Yossi Fatael needed no magic pill. He had Association representatives meet all those who needed new Israeli passports early Sunday morning at the Interior Ministry in order to issue emergency passports. He somehow cajoled and convinced all the Tel Aviv-based embassies involved to issue new visas early Monday morning.
He instructed every single travel agency involved to reissue new airline tickets, rebook any missed hotel reservations and to get everyone on a plane that Monday evening, arriving for Pessah with time to spare. All extra expenses would be reimbursed by the Association.

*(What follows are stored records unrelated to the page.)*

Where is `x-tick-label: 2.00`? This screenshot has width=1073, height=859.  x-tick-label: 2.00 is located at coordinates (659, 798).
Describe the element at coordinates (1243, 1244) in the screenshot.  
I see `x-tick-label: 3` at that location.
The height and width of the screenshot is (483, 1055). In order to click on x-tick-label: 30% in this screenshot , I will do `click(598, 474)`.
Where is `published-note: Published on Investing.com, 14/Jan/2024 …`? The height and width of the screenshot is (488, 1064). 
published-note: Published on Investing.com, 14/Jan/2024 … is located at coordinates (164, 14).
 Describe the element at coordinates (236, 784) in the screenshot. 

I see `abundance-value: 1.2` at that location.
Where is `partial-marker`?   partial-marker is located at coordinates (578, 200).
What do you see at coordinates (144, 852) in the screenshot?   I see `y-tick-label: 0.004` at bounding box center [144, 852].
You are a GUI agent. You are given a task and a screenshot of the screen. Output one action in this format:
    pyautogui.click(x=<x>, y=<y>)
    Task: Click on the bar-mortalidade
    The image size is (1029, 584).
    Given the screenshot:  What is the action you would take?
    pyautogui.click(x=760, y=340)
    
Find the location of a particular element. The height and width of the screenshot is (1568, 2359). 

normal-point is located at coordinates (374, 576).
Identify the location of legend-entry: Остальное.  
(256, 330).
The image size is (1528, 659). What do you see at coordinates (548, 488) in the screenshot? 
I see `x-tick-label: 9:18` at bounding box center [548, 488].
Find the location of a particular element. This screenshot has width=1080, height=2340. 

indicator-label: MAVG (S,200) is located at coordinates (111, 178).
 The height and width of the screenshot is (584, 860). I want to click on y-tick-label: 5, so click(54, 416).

The Rons were incredulous that it was truly happening; their tepid thanks were quickly followed by inquiries of compensation. No matter, I thought, they were blameless throughout the entire process. Little did they know how much was done to enable them to make their trip a reality! Sitting down to Seder the following week, as I retold our people’s path to freedom, a half-smile crossed my face. Too often we are simply unaware of what one man has to do to make someone’s personal freedom a reality.
Mark Feldman is the CEO of Ziontours, Jerusalem.